HRDecoder: High-Resolution Decoder Network for Fundus Image Lesion Segmentation
Ziyuan Ding, Yixiong Liang, Shichao Kan, Qing Liu
TL;DR
The paper tackles precise segmentation of tiny fundus lesions under high-resolution constraints that typically incur high memory usage and slow inference. It introduces HRDecoder, a simple high-resolution decoder framework with two components: an HR representation learning module that crops and learns from high-resolution detail, and an HR fusion module that combines global LR predictions with detailed HR predictions in a parameter-free way. Training combines a segmentation loss with an HR-specific Dice loss, L = L_Seg + λL_HR, where λ is set to 0.1, enabling the model to learn fine-grained local features while preserving context. Evaluations on IDRiD and DDR demonstrate state-of-the-art or competitive performance with favorable memory and speed characteristics, suggesting practical applicability for clinical fundus image analysis.
Abstract
High resolution is crucial for precise segmentation in fundus images, yet handling high-resolution inputs incurs considerable GPU memory costs, with diminishing performance gains as overhead increases.
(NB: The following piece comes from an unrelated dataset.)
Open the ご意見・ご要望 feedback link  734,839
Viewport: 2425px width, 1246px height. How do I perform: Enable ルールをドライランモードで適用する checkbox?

To address this issue while tackling the challenge of segmenting tiny objects, recent studies have explored local-global fusion methods. These methods preserve fine details using local regions and capture long-range context information from downscaled global images. However, the necessity of multiple forward passes inevitably incurs significant computational overhead, adversely affecting inference speed. In this paper, we propose HRDecoder, a simple High-Resolution Decoder network for fundus lesion segmentation. It integrates a high-resolution representation learning module to capture fine-grained local features and a high-resolution fusion module to fuse multi-scale predictions. Our method effectively improves the overall segmentation accuracy of fundus lesions while consuming reasonable memory and computational overhead, and maintaining satisfying inference speed. Experimental results on the IDRiD and DDR datasets demonstrate the effectiveness of our method. Code is available at https://github.com/CVIU-CSU/HRDecoder.